'Carnal Knowledge' chronicles a sexual wasteland


An engrossing version of "Carnal Knowledge," Jules Feiffer's sexual play liberally flecked with explicit language, is currently on stage at the Spotlighters Theatre through March 29.

Mr. Feiffer, a well-known social satirist, based this little comedy-drama on his 1971 film which starred Candice Bergen and Jack Nicholson. The movie was notable because of Mr. Nicholson's searing performance as an unscrupulous heel whose only values in life were based on his erotic desires.

There is not much depth to this play. Sexual immaturity (and its amusing and harrowing consequences) is the theme.

The characters are self-indulgent and shallow. They seem to have no other incentives in life other than sex. We never know what makes these men and women tick. Only seeing this one side of human nature is the flaw in Mr. Feiffer's script.

The play, dark at times, is also amusing in the earthbound, bawdy humor that stems from the main character, Jonathan, who cynically judges all women by their anatomical parts.

Director Robert Clingan's approach is admirably simplistic. First-act scenes segue neatly into each other to cover time passages. But the character development here is lacking. Granted these are superficial people but the actors (under the director's guidance) must bring as much motivation and dimension to their roles as possible. Just saying the lines smoothly and cleverly is not enough.

The play covers three decades in the lives of Amhurst College students Jonathan and Sandy. To Jonathan the sexual conquest of the female is everything. Sandy is concerned with sex but has a more esoteric side. He is still a virgin, which he thinks casts doubts about his manhood.

Jonathan becomes Sandy's mentor in the latter's naive courtship of Susan, a bright Smith College girl. Jonathan's ulterior motive is to eventually take her for himself, which he easily does.

Torn between the two, Susan settles for "safe" Sandy and they marry. Jonathan is bitter over this. Hurt and angry, he begins his long descent into sexual debauchery.

In the late '50s, Jonathan finds his ideal woman (who possesses a perfect anatomy) in Bobbie, a young model who yearns to marry him. He refuses. They co-habit and that is the beginning of Bobbie's self-destructive downfall.

Sandy, now an affluent doctor, leaves his wife and children out of sheer boredom and seeks Jonathan's help in finding a sexual playmate. Jonathan gets him a cold, calculating sexpot and once again the threesome pattern is about to be repeated. And Bobbie tries to commit suicide.

In the late '60s, Jonathan, who has married and divorced Bobbie, is again alone, boasting of his endless conquests. In a very funny scene, Sandy, now a flower child who has "found himself," comes in with a teen-age hippie, Daisy. Daisy never says a word. She just stares ambiguously into space.

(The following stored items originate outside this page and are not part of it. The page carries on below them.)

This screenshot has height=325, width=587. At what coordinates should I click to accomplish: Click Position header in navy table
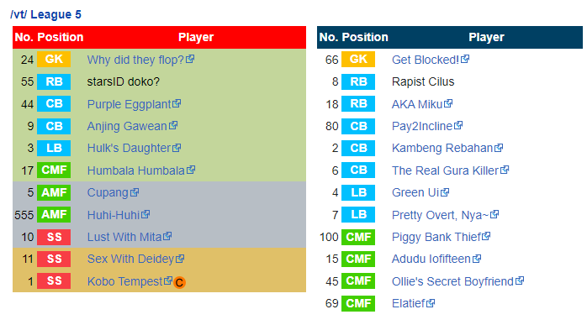tap(365, 37)
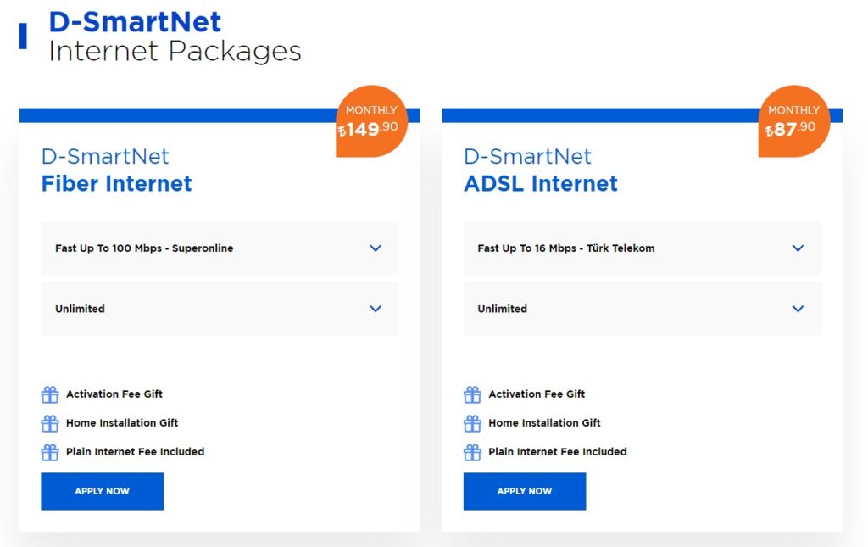Click the gift icon beside Plain Internet Fee Included on Fiber card
868x547 pixels.
(x=50, y=451)
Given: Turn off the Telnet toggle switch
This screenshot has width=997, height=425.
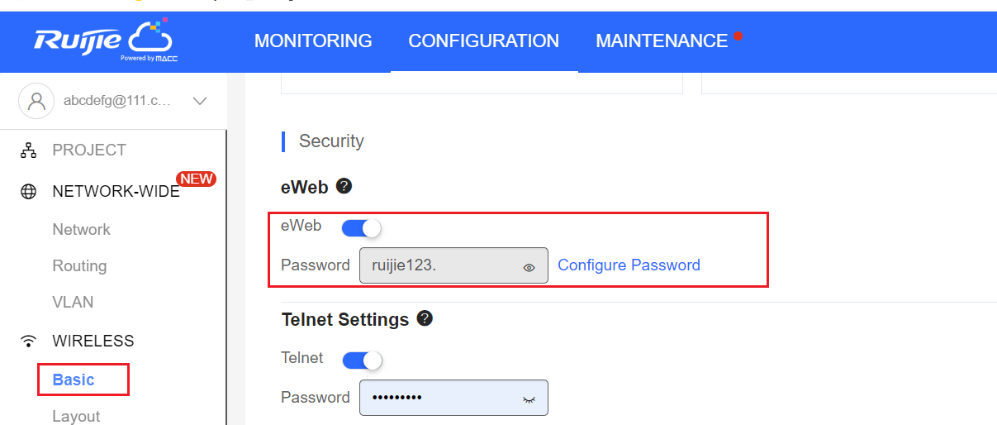Looking at the screenshot, I should (x=362, y=360).
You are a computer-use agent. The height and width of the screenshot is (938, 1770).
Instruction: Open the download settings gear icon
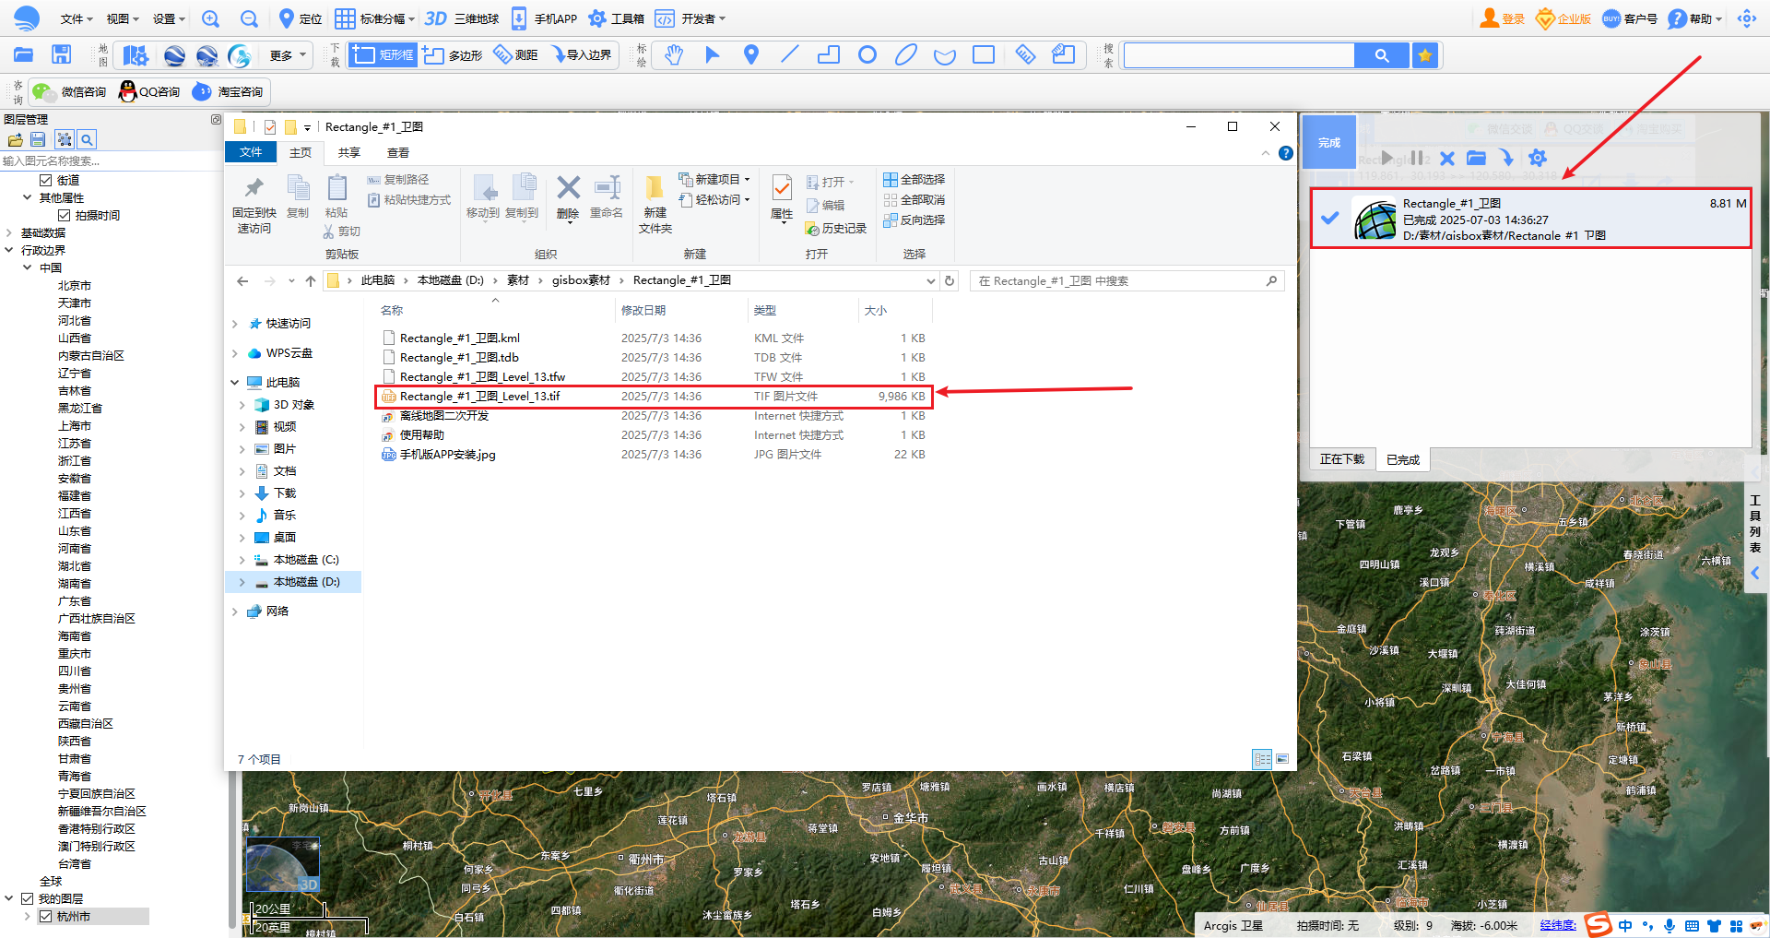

By this time (after hundreds of licentious encounters) Jonathan has become so jaded he can only find sexual satisfaction with a prostitute who enacts the fantasy script he has written.

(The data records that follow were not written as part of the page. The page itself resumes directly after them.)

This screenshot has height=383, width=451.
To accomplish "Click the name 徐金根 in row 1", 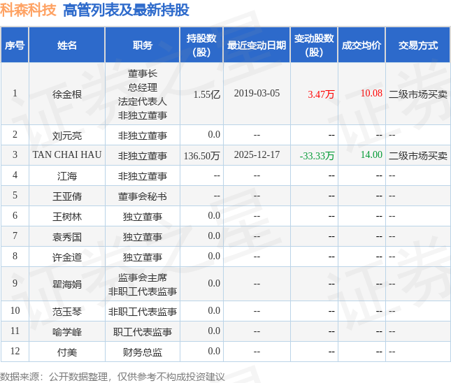I will [67, 94].
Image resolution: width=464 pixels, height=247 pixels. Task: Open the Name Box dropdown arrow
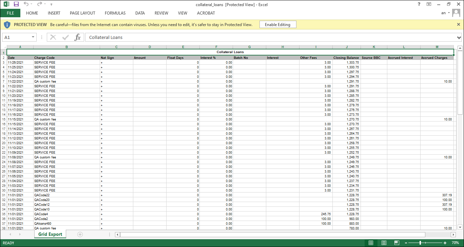(x=33, y=37)
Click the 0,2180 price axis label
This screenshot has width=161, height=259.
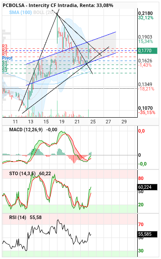click(x=146, y=13)
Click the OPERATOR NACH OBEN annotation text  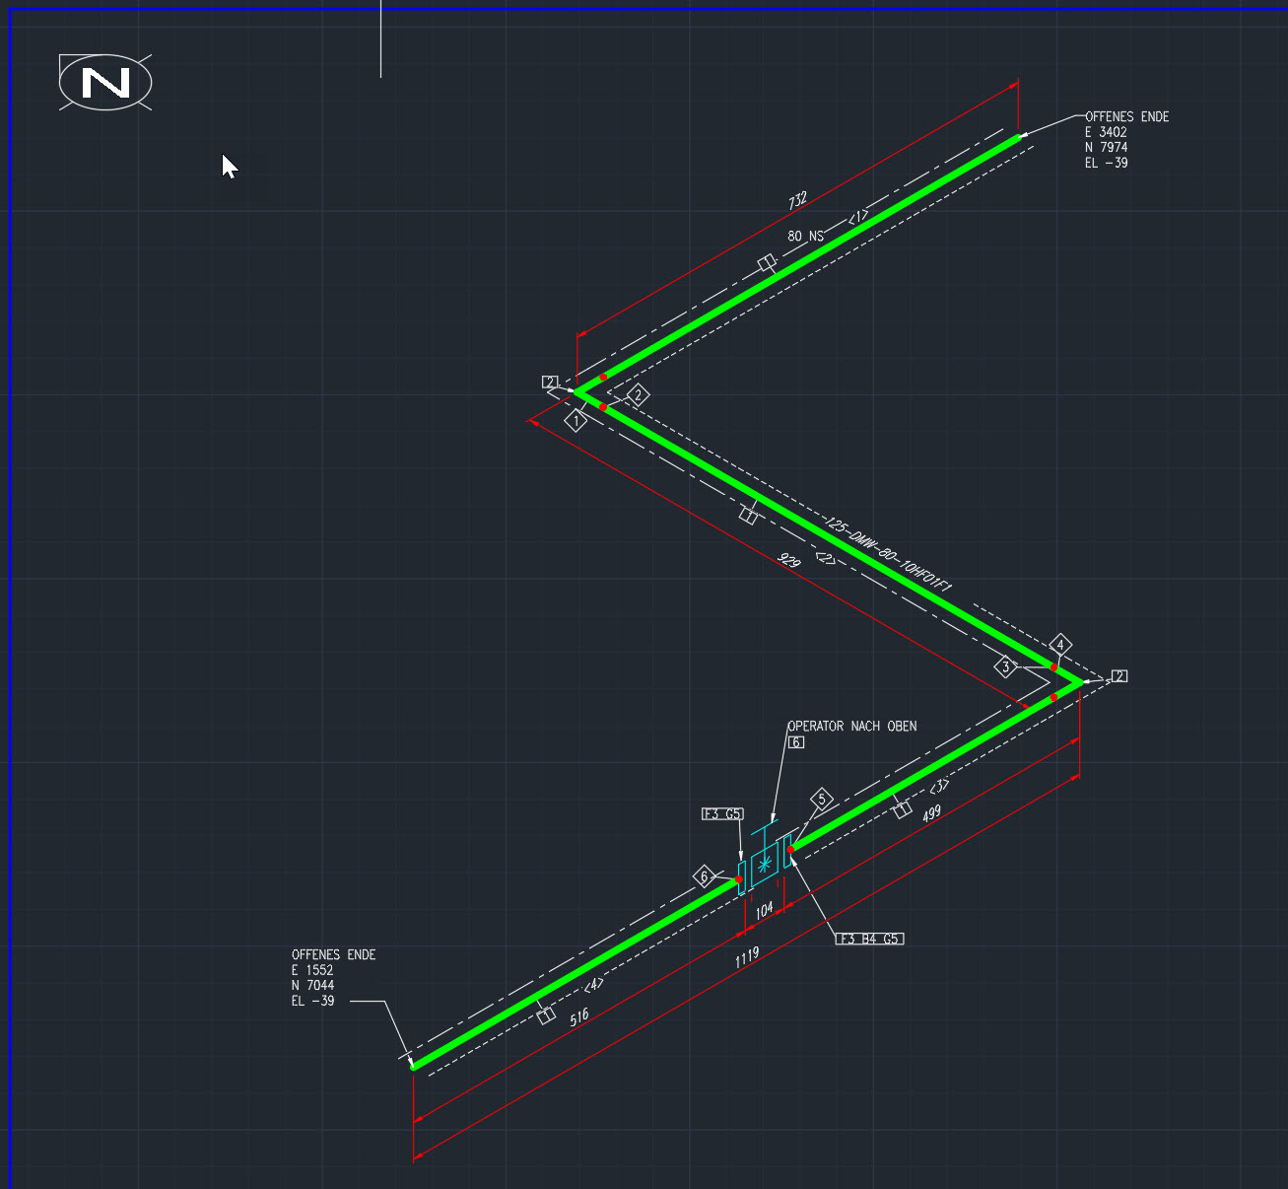pos(852,726)
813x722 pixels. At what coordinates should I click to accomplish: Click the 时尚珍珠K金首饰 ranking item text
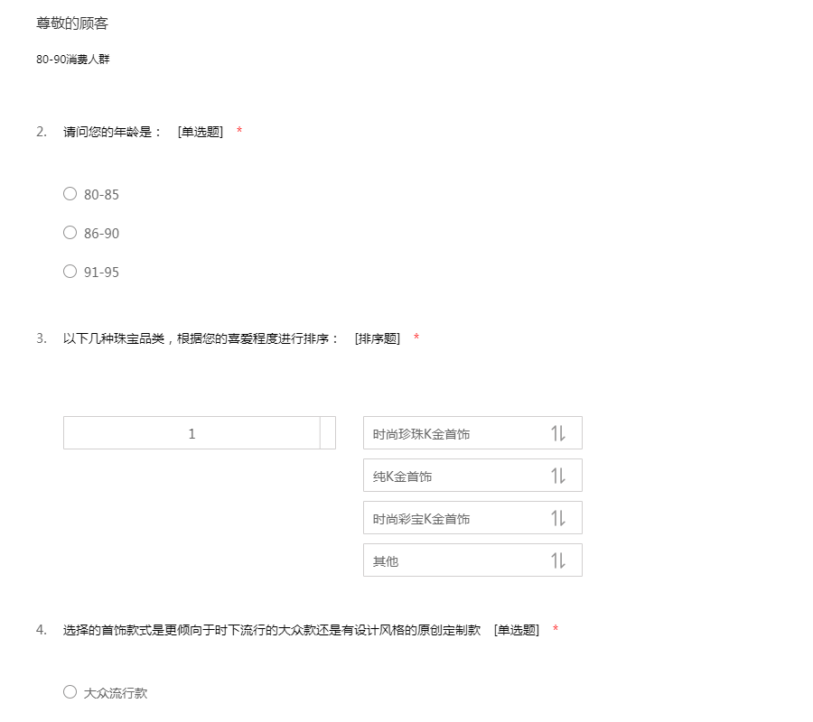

There is some psychological reason why Jonathan feels so threatened by women but this is never revealed.

Tony Colavito is a talented young man, but in the scurrilous role of Jonathan he starts out at a such a high peak he has nowhere to go. We should see Jonathan sinking more and more to baseness. There is also a pathetic, underlying desperation to this character which Mr. Colavito does not succeed in conveying.

As Sandy, Joseph Moore turns in a fine performance as he amusingly shows the various stages his character suffers through.

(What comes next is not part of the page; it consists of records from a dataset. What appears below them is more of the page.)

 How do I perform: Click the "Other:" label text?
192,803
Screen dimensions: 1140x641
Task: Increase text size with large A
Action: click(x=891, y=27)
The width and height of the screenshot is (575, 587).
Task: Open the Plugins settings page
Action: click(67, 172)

Nguyen-Tu Tucker is a delight as the wordless Daisy. Mandy Kriss gives sweet dimension to her character to Bobbie, but the actress needs to show a wilder disintegration of her character.

Dianne Signiski, although convincing on the surface as Susan, lacks the passion and confusion tearing at the core of Susan's character.

Christy Gasper does well as Sandy's calculating "playmate" and Judy DeDeyn excels in a cameo role as Jonathan's nurturing prostitute.